Records from a collection
------------------------------
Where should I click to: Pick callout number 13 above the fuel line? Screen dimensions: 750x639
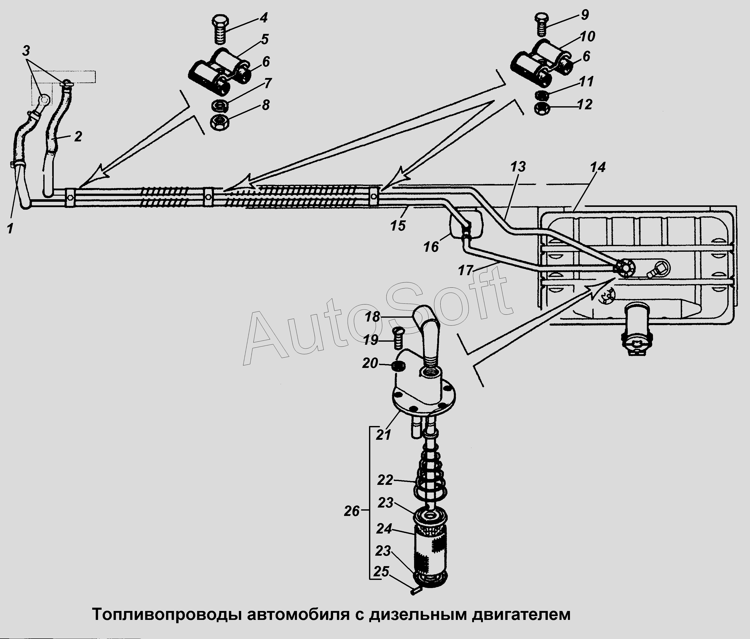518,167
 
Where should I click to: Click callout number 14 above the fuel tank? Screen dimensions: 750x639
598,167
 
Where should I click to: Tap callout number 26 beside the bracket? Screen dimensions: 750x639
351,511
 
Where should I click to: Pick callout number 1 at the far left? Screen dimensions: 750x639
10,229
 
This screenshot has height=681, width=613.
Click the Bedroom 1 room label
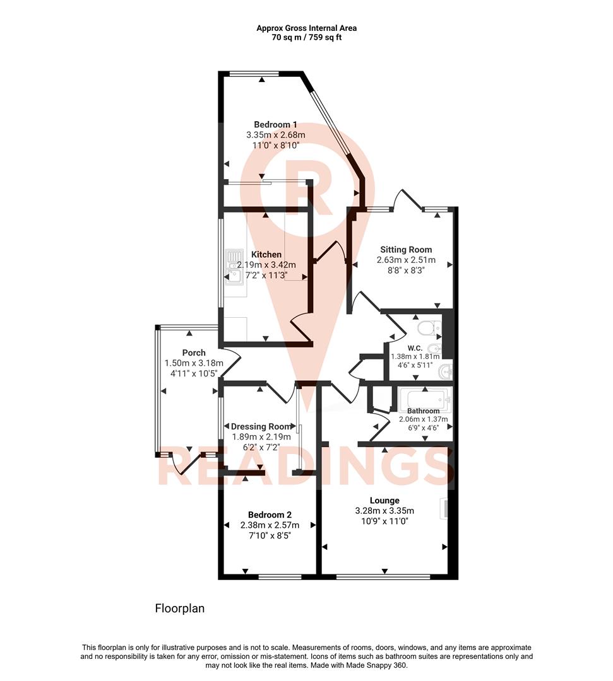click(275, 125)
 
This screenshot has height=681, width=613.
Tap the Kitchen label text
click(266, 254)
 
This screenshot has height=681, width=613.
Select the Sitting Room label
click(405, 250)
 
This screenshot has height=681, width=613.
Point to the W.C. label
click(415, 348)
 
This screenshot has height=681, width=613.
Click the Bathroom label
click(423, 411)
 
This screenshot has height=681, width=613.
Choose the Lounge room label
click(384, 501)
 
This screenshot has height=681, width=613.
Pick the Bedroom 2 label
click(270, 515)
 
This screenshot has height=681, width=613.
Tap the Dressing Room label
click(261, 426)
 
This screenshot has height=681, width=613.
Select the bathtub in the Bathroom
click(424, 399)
------------------------------
■ Problem details
Reproduce every line of the records above, requests included, shifting each coordinate in the answers by -88. Leave the pictures out.

■ Response below
Where should I click to: Pick callout number 13 above the fuel line? Screen dimensions: 750x639
430,79
 
Where should I click to: Click callout number 14 above the fuel tank? Screen dimensions: 750x639
510,79
 
Where should I click to: Tap callout number 26 beside the bracket? Screen dimensions: 750x639
263,423
 
Where should I click to: Pick callout number 1 at the far left? Screen dimensions: 750x639
-78,141
 
This screenshot has height=681, width=613.
Click the Bedroom 1 room label
click(187, 37)
 
This screenshot has height=681, width=613.
Tap the Kitchen label text
click(178, 166)
 
This screenshot has height=681, width=613.
Select the Sitting Room label
click(317, 162)
 
This screenshot has height=681, width=613.
Point to the W.C. label
click(327, 260)
 
This screenshot has height=681, width=613.
Click the Bathroom label
click(335, 323)
 
This screenshot has height=681, width=613.
Choose the Lounge room label
click(296, 413)
 
This screenshot has height=681, width=613.
Pick the Bedroom 2 label
click(182, 427)
 
This screenshot has height=681, width=613.
Tap the Dressing Room label
click(173, 338)
 
This screenshot has height=681, width=613.
Select the bathtub in the Bathroom
click(336, 311)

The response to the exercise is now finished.